[Exercise] Resume the forum thread about smoking with poplar sawdust, beginning after its last post.

[Excerpt provided]
--- BEGIN ---

# smoking with poplar



## charlesk (Jan 25, 2013)

I have a friend who uses sawdust in his smoker. I have an almost endlesss supply of poplar sawdust. There is very little info about smoking with poplar anywhere. Some say ya should be ok others say don't do it.

Has anybody really smoked with it and can give an honest evaluation.

A lot of responses said never used Poplar but just the same don't use it

I am looking for somebody that has tried smoking with it.

Any help would be appreciated


----------



## ssorllih (Jan 25, 2013)

My only thought is that I don't like the smell of the smoke when I binds on a saw and scorches. Sometimes when ripping a plank it will pinch and smoke. Most of the other hardwoods I like but tulip poplar doesn't suit me. I just read your location and in the north there is a tree that is called poplar and sometime called pople. That is a different species than the liriodendron tulip poplar in the mid atlantic. This northern poplar is related to the aspen and is also known as cottonwood and is considered pleasing for meat smoking.


----------



## cliffcarter (Jan 25, 2013)

Tulip poplar is in the same genus as magnolias, poplars or aspens are of the genus populus as is cottonwood. I believe people do use aspens as cooking wood in places where there are not many other options, Colorado for instance.


----------



## charlesk (Jan 26, 2013)

some of the poplar has a bit of an odour when milling but most of it dosen't. Not knowing where the lumber comes from could be a problem. I suppose if the sawdust was mixed with a little of the hardwoods that might be OK.

I guess this is going to be a trial and error. I think the best thing to do is just try a few pans  of it and see if it has an odour, can't hurt. Dosen't look like it is to popular
	

	
	
		
		



		
			






When the test runs are over I'll repost


----------



## ssorllih (Jan 26, 2013)

The least costly way to check this out is to smoke a single chicken leg with one specie of wood.


----------



## charlesk (Jan 27, 2013)

I was thinking of just letting the sawdust burn away and see what it smelled like, but just do short runs and several trys. If it was OK then I was going to add some cheap meat and chicken legs would be good cause they are cheap, good idea.

--- END ---

[Rows from a collection]
--- BEGIN ---

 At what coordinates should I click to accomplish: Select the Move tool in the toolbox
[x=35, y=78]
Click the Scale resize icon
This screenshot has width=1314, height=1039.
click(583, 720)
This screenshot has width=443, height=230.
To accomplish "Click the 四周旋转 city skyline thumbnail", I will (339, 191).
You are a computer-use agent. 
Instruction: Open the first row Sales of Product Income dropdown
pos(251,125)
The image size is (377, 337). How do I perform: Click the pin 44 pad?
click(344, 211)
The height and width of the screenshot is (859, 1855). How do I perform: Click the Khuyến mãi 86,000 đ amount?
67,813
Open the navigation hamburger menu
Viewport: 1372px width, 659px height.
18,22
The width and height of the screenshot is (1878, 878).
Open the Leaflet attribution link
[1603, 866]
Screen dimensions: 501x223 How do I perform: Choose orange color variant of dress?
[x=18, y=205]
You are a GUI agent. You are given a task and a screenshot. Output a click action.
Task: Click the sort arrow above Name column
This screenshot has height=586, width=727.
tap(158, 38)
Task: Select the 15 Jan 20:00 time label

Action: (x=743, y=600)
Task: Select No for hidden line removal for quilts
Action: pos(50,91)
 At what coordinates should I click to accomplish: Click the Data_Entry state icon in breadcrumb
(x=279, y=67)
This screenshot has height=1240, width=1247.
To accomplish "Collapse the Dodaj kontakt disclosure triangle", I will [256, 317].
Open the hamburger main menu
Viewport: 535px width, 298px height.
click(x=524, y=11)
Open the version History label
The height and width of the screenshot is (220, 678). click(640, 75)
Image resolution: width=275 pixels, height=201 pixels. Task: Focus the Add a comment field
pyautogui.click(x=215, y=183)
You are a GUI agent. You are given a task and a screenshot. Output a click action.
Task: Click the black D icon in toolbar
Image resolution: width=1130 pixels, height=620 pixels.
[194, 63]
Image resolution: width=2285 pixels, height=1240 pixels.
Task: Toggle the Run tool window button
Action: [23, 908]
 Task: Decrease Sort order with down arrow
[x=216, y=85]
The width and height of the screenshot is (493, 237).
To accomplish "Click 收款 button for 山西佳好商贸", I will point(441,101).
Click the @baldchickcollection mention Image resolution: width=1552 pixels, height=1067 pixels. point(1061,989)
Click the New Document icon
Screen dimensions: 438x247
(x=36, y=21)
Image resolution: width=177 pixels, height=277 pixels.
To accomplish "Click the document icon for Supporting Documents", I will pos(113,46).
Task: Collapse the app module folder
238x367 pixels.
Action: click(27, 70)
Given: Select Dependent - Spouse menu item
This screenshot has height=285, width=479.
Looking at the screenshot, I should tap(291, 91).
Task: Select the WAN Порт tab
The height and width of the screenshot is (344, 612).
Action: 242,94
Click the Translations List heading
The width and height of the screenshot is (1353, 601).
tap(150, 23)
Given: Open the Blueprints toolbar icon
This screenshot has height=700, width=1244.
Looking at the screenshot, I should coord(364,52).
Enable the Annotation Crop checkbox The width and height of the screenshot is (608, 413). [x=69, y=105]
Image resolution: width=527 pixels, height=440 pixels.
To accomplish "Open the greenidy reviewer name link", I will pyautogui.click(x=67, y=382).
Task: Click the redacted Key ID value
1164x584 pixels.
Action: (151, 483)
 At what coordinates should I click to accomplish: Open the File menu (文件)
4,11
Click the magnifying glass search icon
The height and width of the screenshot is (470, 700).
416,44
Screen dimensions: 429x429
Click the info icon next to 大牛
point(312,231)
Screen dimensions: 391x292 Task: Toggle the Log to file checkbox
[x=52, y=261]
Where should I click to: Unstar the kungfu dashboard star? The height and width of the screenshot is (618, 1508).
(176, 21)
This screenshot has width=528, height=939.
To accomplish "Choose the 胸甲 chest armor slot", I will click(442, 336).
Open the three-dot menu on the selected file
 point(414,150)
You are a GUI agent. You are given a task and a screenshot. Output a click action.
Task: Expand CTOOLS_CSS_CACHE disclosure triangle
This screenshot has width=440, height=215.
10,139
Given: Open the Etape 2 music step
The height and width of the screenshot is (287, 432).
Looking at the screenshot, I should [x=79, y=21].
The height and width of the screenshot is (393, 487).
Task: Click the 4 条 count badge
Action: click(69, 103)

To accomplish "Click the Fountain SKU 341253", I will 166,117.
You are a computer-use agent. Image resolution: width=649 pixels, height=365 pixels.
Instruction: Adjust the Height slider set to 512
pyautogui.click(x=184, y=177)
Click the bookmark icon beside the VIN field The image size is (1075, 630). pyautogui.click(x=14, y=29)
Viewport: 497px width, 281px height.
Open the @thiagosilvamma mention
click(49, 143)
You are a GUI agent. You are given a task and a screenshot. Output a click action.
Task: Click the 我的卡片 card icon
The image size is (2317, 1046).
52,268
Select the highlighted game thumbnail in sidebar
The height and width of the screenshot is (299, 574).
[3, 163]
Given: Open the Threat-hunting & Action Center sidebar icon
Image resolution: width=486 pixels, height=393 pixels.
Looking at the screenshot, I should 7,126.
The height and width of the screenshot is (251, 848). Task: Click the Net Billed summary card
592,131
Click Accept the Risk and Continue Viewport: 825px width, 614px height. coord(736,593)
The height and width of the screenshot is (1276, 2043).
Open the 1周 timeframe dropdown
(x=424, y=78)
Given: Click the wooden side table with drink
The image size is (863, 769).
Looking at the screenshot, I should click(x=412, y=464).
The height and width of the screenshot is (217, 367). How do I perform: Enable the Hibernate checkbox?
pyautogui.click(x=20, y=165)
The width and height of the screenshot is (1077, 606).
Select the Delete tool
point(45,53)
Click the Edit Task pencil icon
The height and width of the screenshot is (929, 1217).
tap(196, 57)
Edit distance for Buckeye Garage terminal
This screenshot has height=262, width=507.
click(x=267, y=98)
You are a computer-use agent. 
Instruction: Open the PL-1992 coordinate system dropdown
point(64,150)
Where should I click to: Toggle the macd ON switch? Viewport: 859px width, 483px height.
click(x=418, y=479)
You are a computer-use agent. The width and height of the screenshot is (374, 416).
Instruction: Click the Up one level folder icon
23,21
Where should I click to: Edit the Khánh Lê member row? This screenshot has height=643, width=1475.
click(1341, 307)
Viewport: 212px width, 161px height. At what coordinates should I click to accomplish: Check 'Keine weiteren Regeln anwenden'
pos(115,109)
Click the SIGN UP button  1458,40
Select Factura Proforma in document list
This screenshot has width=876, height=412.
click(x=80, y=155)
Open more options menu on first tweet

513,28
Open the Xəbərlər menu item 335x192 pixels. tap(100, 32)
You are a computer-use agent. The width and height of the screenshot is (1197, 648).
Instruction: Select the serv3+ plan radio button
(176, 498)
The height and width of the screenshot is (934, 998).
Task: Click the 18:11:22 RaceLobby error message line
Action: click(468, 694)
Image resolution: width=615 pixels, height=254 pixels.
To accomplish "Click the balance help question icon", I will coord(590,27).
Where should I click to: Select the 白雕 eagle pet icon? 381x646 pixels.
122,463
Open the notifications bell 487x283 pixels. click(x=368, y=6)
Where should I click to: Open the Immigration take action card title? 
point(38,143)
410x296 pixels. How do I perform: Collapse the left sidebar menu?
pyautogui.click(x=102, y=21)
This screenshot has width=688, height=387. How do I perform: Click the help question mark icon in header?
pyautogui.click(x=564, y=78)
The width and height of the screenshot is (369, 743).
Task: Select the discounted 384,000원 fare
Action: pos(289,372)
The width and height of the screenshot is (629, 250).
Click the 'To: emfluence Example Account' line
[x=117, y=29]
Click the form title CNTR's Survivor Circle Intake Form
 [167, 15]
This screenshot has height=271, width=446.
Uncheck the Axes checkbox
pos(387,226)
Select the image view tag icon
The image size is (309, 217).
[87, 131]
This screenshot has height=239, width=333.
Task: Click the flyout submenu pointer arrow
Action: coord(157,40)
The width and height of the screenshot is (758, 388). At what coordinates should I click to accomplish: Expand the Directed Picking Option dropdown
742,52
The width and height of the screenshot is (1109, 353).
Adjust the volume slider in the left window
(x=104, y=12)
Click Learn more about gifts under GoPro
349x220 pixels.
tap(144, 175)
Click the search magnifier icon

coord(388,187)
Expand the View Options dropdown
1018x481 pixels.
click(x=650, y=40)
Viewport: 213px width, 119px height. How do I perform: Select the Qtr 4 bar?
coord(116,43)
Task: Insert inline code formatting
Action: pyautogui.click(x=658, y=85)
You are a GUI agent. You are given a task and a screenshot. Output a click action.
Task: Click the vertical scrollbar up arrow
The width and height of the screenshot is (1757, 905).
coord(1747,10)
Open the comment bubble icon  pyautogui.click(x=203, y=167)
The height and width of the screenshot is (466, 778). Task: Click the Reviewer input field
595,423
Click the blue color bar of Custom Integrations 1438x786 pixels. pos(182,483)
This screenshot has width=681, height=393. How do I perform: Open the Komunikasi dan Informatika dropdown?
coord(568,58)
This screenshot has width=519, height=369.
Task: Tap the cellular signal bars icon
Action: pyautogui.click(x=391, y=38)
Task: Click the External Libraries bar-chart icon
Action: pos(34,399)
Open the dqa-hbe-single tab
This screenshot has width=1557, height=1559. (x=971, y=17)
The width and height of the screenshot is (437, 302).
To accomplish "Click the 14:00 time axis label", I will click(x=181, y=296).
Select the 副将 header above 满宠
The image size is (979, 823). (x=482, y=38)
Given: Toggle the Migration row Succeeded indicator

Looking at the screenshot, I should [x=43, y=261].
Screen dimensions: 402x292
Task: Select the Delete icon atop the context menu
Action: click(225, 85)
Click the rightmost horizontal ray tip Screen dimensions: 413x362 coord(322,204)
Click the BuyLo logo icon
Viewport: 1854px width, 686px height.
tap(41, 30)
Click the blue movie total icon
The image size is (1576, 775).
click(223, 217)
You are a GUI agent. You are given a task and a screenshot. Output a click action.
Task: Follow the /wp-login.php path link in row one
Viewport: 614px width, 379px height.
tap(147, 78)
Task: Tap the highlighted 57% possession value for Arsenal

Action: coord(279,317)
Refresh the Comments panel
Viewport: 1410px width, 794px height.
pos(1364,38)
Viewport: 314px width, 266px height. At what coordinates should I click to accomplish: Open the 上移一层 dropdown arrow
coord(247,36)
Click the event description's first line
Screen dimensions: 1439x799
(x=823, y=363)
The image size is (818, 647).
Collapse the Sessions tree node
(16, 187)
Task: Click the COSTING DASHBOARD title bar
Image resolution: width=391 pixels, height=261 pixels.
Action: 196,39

--- END ---

[Output of the exercise]
----------



## ssorllih (Jan 27, 2013)

The beauty of chicken is that it is very neutral in its taste. A simple cure with minimum herbs and spice will allow evaluation of the smoke.


----------



## expeditiondan (Sep 12, 2017)

There is no short answer to this question, but I'm going to try.

It's not that Poplar is bad for smoking, it's just that it needs to be dried properly before using it. If you are going to just go out and chop down some dead tree or cut up a fallen one that is half rotting, (like any other wood) it is a waste of your time and will produce a terrible result. If however, you are willing to use a solid healthy tree and take the time to allow it to dry PROPERLY, it can produce a very similar result to some of the more desirable woods like apple or cherry that are out there. I've used it several times for pork and Brisket and have got rave reviews.

The best and most tactical way to use Poplar is to blend it with another hardwood. Again, I've done 1/3 apple and 2/3 white Poplar and had amazing results. I prefer to use White Poplar that has been "chunked" and added with apple for pork or Hickory for brisket. 

Hope that helps.

Dan


----------



## squiddley (Nov 22, 2021)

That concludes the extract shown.